I’m excited to be on the mythical Saturday morning train to Riga from Liepaja with Railway Dog. The only other train out of here is the Sunday evening one, except for a a daily service during a couple of high season months. It might be one of the largest towns, but only freight and seasonal or weekend holiday makers are expected on the lines. It can’t help the poverty I witness in Liepaja that it is so disconnected.


This irregular timetabling is probably why the Interrail Rail Planner app has entirely given up on Latvia and shows no trains at all. You have to input your journeys manually to generate the ticket. The manual option only seems to come up if you put in a place name it can’t match, so I just do some random letters.
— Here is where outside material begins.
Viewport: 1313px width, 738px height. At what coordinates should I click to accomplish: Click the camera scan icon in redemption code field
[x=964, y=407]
Latvian train times are easy to get hold of on their LV website and app, where you can also buy tickets if you don’t have a pass. Train tickets in Latvia are cheap, and seem about 2 or 3€ an hour at a reasonable speed.
When my ticket was checked, the conductor didn’t try to scan it. She smiled after a while and said “Interrail ” and phoned a friend for advice. After a bit of realising Interrail tickets don’t have decent numbers, she just waved a hand and generated a free ticket on her machine so that I’m counted.
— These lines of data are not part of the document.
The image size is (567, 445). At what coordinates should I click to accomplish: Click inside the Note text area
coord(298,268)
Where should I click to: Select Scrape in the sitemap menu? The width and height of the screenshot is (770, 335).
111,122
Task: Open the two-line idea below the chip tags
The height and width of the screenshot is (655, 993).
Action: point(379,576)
Dogs: go free on Latvian trains and local public transport. There are no size restrictions, max 10 per carriage or 2 per seat block! They just must behave, be on the floor and on a short leash. So relaxing to at last be somewhere where this is so. It also means they have an expectation in Latvia that dogs are well socialized and trained. Yey, fewer aggressive or nervous dogs to encounter!


There are no charging points that I can see on this Latvian train, but there is free WiFi. Out of the window can be seen the large grandiose 19th century station building at Liepaja. When we move off there are half active and half derelict factories, rapeseed coming into full yellow bloom in late May (it was April in Hungary), and extensive marshes and young trees.
The one toilet was locked, so I found a conductor who unlocked it, waited, and relocked it, on a 3:15 hour journey!